LIST OF TASKS -
1/ Summarize the point cloud completion passage in two sentences.
2/ Answer these questions on the point cloud completion passage:
(a) Which model first integrated a Transformer into point cloud completion?
(b) How many iterations of Iterative Farthest Point Sampling does the input incomplete point cloud undergo?
(c) What does the discriminator evaluate?
3/ In the point cloud completion passage, write out again the part that opens with the words containing "The advent of" and closes with "through iterative refinement.", replacing "robust" with "strong".

==== READING PASSAGE ====

The advent of the Transformer model [28] further advanced point cloud processing due to its alignment invariance and robust global modeling capabilities [29]. PoinTr [30] first integrated a Transformer into point cloud completion, designing a Transformer-based encoder. AdaPoinTr [31] built on this by introducing adaptive feature learning, enhancing adaptability to diverse missing patterns, and boosting accuracy. Similarly, Xiang et al. [32] proposed SnowflakeNet, featuring a snowflake point deconvolution layer and skip-transformer module to simulate point generation, significantly improving completion precision through iterative refinement.

Although the aforementioned deep learning-based approaches have made remarkable progress in point cloud completion, these methods were not originally designed for few-shot point cloud completion scenarios. Consequently, they heavily rely on large-scale point cloud data for training. However, given the high complexity and susceptibility to noise inherent in point cloud data, collecting sufficient high-quality training data is extremely time-consuming and labor-intensive. Therefore, learning effective point cloud models from limited training data has emerged as a critical challenge in the field of point cloud understanding.

3. Methods

The architectural framework of our model is illustrated in Figure 1. The model comprises three primary components: a multi-scale feature encoder, a pyramid decoder, and a discriminator.

Initially, the input incomplete point cloud undergoes two iterations of Iterative Farthest Point Sampling (IFPS) to generate three downsampled point clouds of varying densities. Compared to other sampling methods, IFPS offers higher efficiency, uniform sampling, and better preservation of the point cloud’s geometric structure. These multi-density point clouds are then processed by the multi-scale feature encoder, where feature extraction is performed using the ECMLP, yielding latent vectors at three distinct scales. Subsequently, the MS-DWF assigns learnable weights to these multi-scale features (latent vectors), which are then concatenated and fused to produce a comprehensive multi-scale feature map (fusion vector). This feature map is further refined by the Transformer multi-layer perceptron (TRMLP) module to extract the final feature vector.

The final feature vector is fed into the pyramid decoder, where three fully connected layers generate feature vectors corresponding to the missing regions. These vectors are decoded and hierarchically fused to produce three predicted point clouds aligned with the ground truth (real point cloud). A discriminator then evaluates the similarity between the generated and real point clouds, computing a loss that is fed back to the network. This feedback loop iteratively optimizes the model’s parameters, enhancing the quality of point cloud completion.

==== DATA EXTRACT ====

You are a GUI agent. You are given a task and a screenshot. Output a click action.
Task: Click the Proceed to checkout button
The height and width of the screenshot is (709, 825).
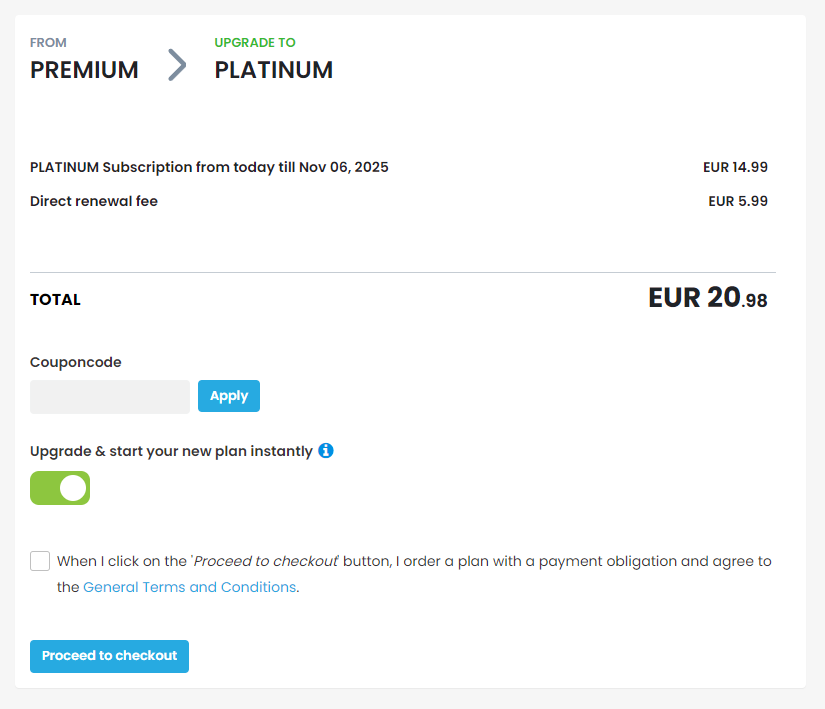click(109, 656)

====

SOLUTIONS TO THE TASKS -
1/ Transformer-based methods such as PoinTr, AdaPoinTr and SnowflakeNet have advanced point cloud completion. However, they rely on large-scale training data, so the proposed model uses a multi-scale feature encoder, a pyramid decoder and a discriminator to work from limited data.

2/
(a) PoinTr
(b) Two
(c) The similarity between the generated and real point clouds

3/
The advent of the Transformer model [28] further advanced point cloud processing due to its alignment invariance and strong global modeling capabilities [29]. PoinTr [30] first integrated a Transformer into point cloud completion, designing a Transformer-based encoder. AdaPoinTr [31] built on this by introducing adaptive feature learning, enhancing adaptability to diverse missing patterns, and boosting accuracy. Similarly, Xiang et al. [32] proposed SnowflakeNet, featuring a snowflake point deconvolution layer and skip-transformer module to simulate point generation, significantly improving completion precision through iterative refinement.